Revolution OS (2001, Seventh Art/Netflix/Wonderview, dir. J.T.S. Moore, 89 min, G) is a documentary about the "open source" revolution on the computer business and in the Internet. As a film, it is remarkable in that it is shot in 2.3 to1, full "Cinemascope", and unusual for a documentary that looks like it could have been intended for PBS. The specific subject is the Linux operating system, somewhat derived from Unix, but there is actually a rather complicate menage of concepts presented here. The film presents Bill Gates as an originator of the idea of proprietary software, when "Micro-Soft Homebrew" was the first operating system for "hobbyists". (In the early 80s, we had PC-DOS and MS-DOS). The reasoning in those days was that the work simply could not get done without paying people as professionals and giving them the benefit of copyright ownership as we normally understand intellectual property. Over time, a desire for free exploration took over the idea of financial incentives as we usually understand them.

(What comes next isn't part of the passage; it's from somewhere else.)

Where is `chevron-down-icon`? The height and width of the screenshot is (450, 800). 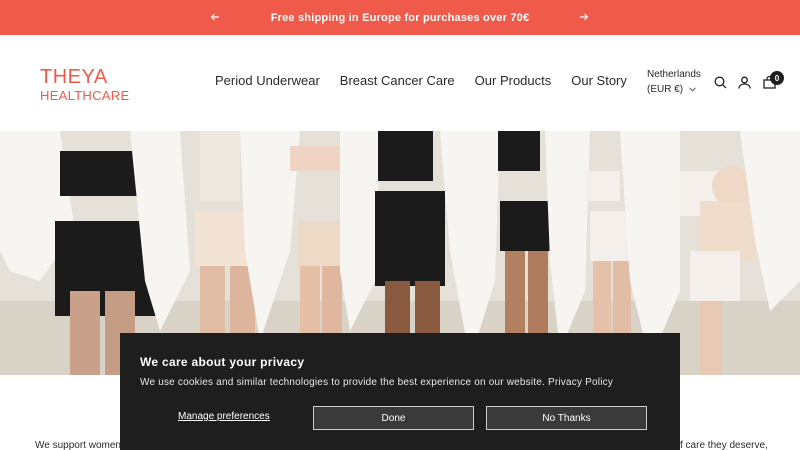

An early concept was the Free Software Foundation and Richard Stallman's GNU Manifesto (Gnu's Not Unix) . Finnish programmer Linus Trovalds would invent Linux in 1991, and would refine the concept of Open Source, which was not the same thing as public domain, because persons who upgraded it and distributed it needed a kind of modified property rights. Open Source eventually would have certain principles: (1) free distribution (2) source code available (3) derived works (4) integrity of source (5) non-discrimination. (You could not withhold the software based on the politics or "morality" of the customer, for example, an abortion clinic -- a concept that moralists try to attack sometimes to protect "kids" or protect the public -- "know thy customer.")

The extension of open source for software is, of course, open source content, which is represented by Wikipedia, or even in a sense by this site. This is always a question of competing ethical values, about integrity, credibility, and accountability to others.